I was really teaching Debbie to ride a bike!
I was really teaching Debbie to ride a bike!

Meetings and David Barford’s 10th anniversary lunch after which I resume teaching Debbie to ride a bike as pit managers union NACODS votes by 80% for a strike

An early start to the day and, after breakfast, washing and dressing, I manage to get into the office by 8.30am. a long slog for a couple of hours calculating and keying in fuller details for my Investment and Income summaries; typing also a covering letter for despatching a copy to my accountant, Roger Brittain. Just time to prepare a few papers before Bill Freyenfeld arrived. Bill is a Consultant active in the City as a founder member of the C3 club – assisting relationship between the City and the computer industry. He was visiting today on an assignment for the Computing Services Association to conduct a fact finding mission. They are reviewing what scope there might be for closer cooperation with other trade associations and I gave him chapter and verse about the BMMG. I ended with the theme that we had been disappointed in the past with the CSA’s assertion that the government should best support services at the expense of manufacturing industry due to our ‘inability’ to compete with the US or Japan.

A hurried departure in view of my next appointment for lunch and I see Bill to the local Leyland dealer, Marshalls, to help diagnose some misfiring he has experienced with his Rover. Myself on to David Barford’s offices in St Neots for a lunchtime buffet to celebrate his 10th year in business. A large section of local businessmen in attendance; solicitors, bankers, many with property interests in the area. I recognised Roger Brittain, Brian George (of the bank) and our personal surveyor (Mr Stokes of Huntingdon). John Lamb and June were also there and I exchanged my daily Information Bulletins for a selection of recent computer journals. I left at about 2.15pm, earlier than most, and dropped by at the bank to collect some money. Back to the office, changed, and some reading on an afternoon that had turned out to be quite warm. The locksmith’s carpenter had finished most of the work today; installing new front door and back door security locks, and security catches and bolts to all downstairs and vulnerable upstairs doors and windows. A very comprehensive job on the whole, but still some work left to do. A salad tea and then a spell teaching Debbie how to ride her bike. The ducks away and then Debbie’s handwriting exercises. She finishes reading and writing book 3 and we have to get book 4 in Cambridge tomorrow morning. The evening sticking in press cuttings from the journals I have received late this week; but still missing copy I am supposed to have had in Your Business and Electronics Weekly.
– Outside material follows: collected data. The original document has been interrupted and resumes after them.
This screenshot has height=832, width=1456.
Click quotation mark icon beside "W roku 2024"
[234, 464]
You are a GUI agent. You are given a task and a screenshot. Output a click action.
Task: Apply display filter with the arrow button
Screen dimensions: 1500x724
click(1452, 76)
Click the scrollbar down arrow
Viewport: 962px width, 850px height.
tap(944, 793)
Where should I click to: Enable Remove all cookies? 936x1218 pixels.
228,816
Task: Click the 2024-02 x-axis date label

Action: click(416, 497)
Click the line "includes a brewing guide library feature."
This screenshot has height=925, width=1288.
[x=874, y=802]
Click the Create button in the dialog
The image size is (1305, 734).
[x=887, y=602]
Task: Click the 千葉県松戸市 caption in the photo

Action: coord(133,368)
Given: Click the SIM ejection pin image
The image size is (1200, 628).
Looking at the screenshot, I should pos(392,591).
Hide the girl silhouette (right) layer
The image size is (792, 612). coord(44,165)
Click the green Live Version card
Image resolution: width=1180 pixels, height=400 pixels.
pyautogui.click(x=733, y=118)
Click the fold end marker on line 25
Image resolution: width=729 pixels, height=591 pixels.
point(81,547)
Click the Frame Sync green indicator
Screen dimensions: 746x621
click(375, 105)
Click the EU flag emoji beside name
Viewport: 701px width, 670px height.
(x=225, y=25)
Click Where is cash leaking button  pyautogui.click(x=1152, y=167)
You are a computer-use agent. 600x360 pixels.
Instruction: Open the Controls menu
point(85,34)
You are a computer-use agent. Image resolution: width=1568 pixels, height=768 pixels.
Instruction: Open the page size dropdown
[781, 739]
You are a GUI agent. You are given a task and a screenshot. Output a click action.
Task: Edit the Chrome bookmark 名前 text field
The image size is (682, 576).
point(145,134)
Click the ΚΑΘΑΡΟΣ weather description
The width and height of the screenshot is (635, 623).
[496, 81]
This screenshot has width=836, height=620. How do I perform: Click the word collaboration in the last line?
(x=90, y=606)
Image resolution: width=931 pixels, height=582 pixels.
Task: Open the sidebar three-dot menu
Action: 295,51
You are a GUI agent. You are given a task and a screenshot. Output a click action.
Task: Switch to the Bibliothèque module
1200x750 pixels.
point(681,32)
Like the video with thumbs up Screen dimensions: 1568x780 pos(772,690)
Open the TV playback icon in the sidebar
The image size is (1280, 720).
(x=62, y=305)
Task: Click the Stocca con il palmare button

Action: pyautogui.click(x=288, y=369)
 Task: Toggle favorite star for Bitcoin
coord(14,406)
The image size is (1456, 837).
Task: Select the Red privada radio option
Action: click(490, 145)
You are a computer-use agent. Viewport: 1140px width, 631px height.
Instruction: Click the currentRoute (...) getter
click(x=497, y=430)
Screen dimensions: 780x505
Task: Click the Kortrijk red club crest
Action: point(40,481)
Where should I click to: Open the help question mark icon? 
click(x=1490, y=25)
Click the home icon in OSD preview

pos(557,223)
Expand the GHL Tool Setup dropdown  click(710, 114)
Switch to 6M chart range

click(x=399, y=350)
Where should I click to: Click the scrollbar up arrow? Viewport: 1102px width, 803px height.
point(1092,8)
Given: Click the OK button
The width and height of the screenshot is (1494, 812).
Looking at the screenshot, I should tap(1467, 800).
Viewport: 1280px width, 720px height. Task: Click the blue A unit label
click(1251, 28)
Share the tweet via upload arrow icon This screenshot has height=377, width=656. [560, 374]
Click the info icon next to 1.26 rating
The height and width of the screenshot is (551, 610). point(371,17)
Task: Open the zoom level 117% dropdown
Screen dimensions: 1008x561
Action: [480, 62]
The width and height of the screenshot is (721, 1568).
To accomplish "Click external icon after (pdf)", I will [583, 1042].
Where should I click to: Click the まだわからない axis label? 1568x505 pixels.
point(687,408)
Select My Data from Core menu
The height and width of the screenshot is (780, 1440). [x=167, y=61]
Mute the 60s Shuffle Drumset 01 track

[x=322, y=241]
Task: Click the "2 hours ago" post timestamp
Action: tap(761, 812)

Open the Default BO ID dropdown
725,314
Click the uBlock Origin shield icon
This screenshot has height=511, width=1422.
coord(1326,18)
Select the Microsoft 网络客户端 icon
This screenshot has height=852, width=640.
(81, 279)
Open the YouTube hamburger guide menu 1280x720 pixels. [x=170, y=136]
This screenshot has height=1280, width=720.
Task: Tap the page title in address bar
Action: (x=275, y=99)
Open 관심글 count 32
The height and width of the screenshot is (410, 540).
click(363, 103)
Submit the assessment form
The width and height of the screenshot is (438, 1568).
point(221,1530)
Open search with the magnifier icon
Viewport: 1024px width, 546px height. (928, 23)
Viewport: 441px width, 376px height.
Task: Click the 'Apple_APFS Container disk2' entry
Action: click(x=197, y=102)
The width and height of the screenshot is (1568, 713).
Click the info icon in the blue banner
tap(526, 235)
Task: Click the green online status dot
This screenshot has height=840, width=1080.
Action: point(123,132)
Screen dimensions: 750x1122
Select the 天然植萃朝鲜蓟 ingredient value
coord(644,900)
News tonight of a positive 80-odd % vote by NACODS for a strike that would close down the entire coalfields if implemented. But legal setbacks in the Yorkshire area in what Scargill calls ‘the latest attack from the Judiciary.’ Other power and electrical unions have gone through a due process of consultation with the NUM as required by the TUC, but do not look like offering support. A convoy of police vehicles are ambushed and stoned in Yorkshire and attitudes continue to harden. The Archbishop of Canterbury and Bishop of Durham are supported by others who preach the gospel of reconciliation rather than victory.